[GIVEN REQUEST]: Find each line in the material that contains the word "should" and copy those lines. Case counts.

[DATA FOR THIS TASK]:

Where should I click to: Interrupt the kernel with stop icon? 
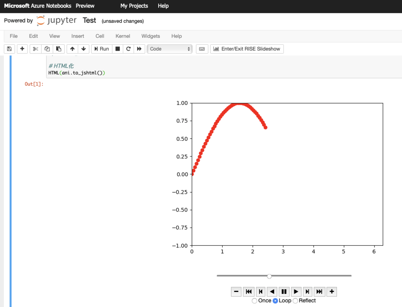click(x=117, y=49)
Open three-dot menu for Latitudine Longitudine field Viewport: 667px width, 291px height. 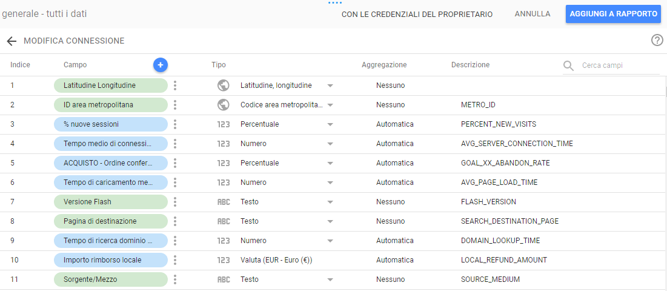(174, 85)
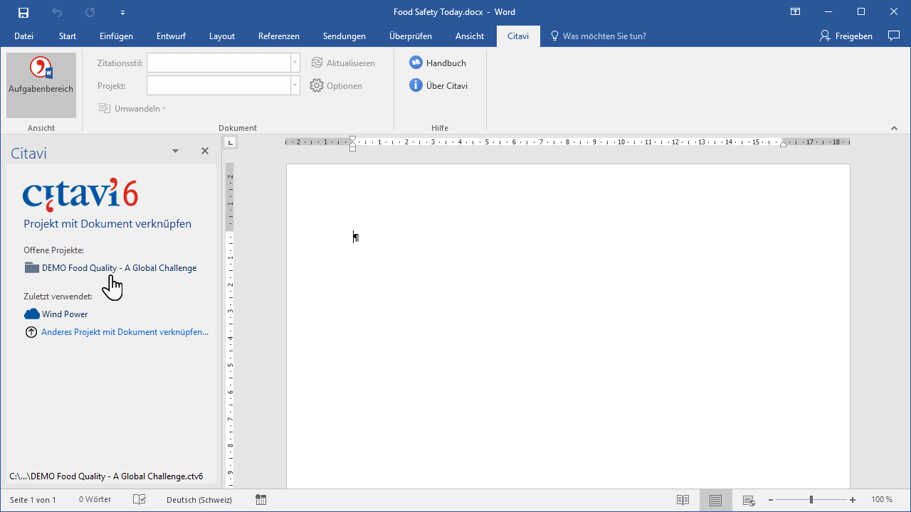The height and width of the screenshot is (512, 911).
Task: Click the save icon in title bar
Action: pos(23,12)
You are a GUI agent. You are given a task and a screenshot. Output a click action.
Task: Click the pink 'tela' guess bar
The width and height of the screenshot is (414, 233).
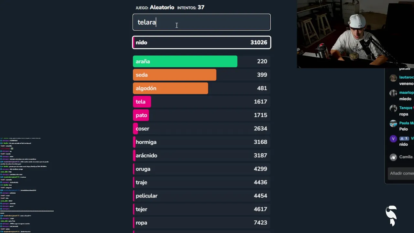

...

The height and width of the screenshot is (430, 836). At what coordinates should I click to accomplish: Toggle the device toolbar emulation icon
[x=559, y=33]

[ANSWER BELOW]:
Where should I click to: Interrupt the kernel with stop icon? 
The height and width of the screenshot is (430, 836). At what coordinates should I click to accomplish: Toggle the device toolbar emulation icon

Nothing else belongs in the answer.